Is the issuance of additional securities representing ownership interests in the Hyper Kidz franchise considered a 'transfer' requiring approval?
Hyper_Kidz Franchise · 2024 FDDAnswer from 2024 FDD Document
- 16.2.2 As used in this Agreement, the term "transfer" shall mean and include the voluntary, involuntary, conditional, direct or indirect assignment, sale, gift or other transfer by you or any of your Principals of any interest in or grant of any security interest in (a) this Agreement; (b) the Franchise; (c) you; (d) the Hyper Kidz Business; or (e) some or all of the assets of the Hyper Kidz Business, other than inventory items in the ordinary course of business.
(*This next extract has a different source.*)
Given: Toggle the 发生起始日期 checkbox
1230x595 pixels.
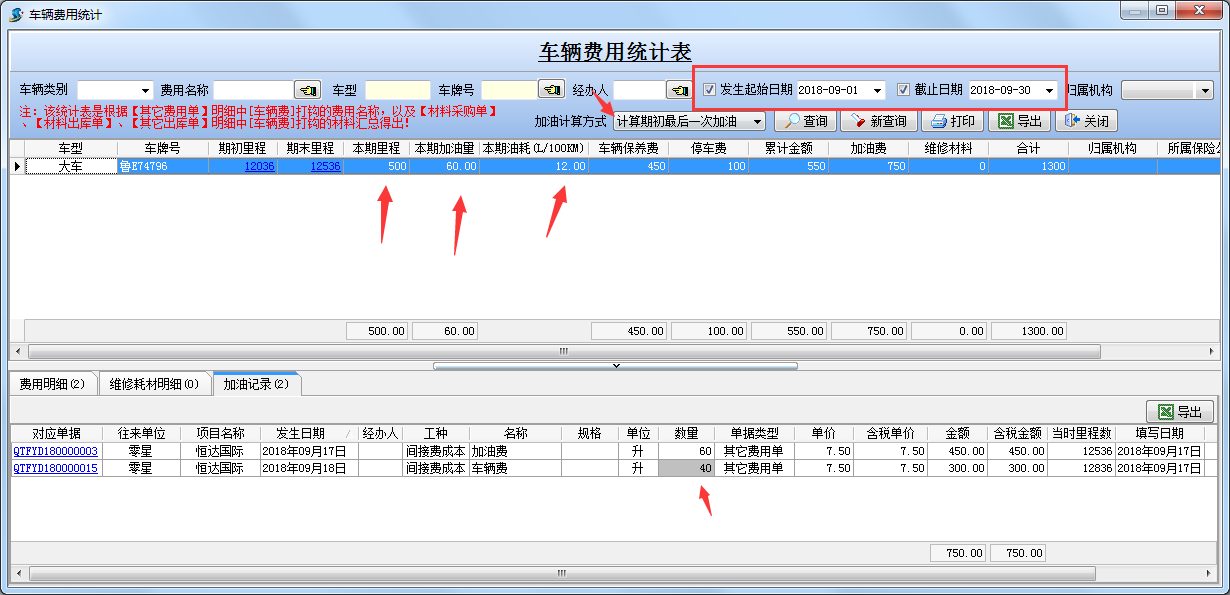Looking at the screenshot, I should pyautogui.click(x=710, y=90).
- 16.2.3 As used above, an assignment, sale or other transfer shall include the following events:
- (a) the transfer of ownership of shares, partnership interest, or other Ownership Interests;
- (b) merger or consolidation or issuance of additional securities representing Ownership Interests;
Source: Item 22 — CONTRACTS (FDD page 52)
What This Means (2024 FDD)
According to Hyper Kidz's 2024 Franchise Disclosure Document, the issuance of additional securities representing ownership interests is considered a 'transfer' that requires franchisor approval. The FDD specifies that 'transfer' includes the transfer of ownership of shares, partnership interests, or other ownership interests, as well as the merger, consolidation, or issuance of additional securities representing ownership interests. This means that franchisees must obtain Hyper Kidz's prior written approval before undertaking such actions.
This requirement is in place because Hyper Kidz wants to ensure that any changes in ownership or control meet their standards. The franchisor states that the rights and duties created by the franchise agreement are personal to the franchisee and their principals, and they have granted the rights in reliance on the individual or collective character, skill, aptitude, attitude, business ability, and financial capacity of the franchisee and their principals. Therefore, any transfer of ownership interests, including the issuance of additional securities, is subject to their approval.
Before a transfer can be approved, several conditions must be met. These include ensuring that the franchisee is in full compliance with the agreement, the proposed transferee meets Hyper Kidz's standards for franchisees, and a general release of claims against Hyper Kidz is executed. Additionally, Hyper Kidz has a right of first refusal, meaning they have the option to purchase the interest themselves under the same terms offered to a third party. A transfer fee of $15,000 is required to cover Hyper Kidz's costs in effecting the transfer and providing assistance to the transferee.
For a prospective Hyper Kidz franchisee, this means that any plans to issue additional securities or transfer ownership interests will require careful planning and adherence to the franchisor's requirements. Failure to obtain prior written approval can result in a breach of the franchise agreement and convey no rights to the transferred interests. Franchisees should be prepared to pay the transfer fee and comply with all conditions set forth by Hyper Kidz to ensure a smooth transfer process.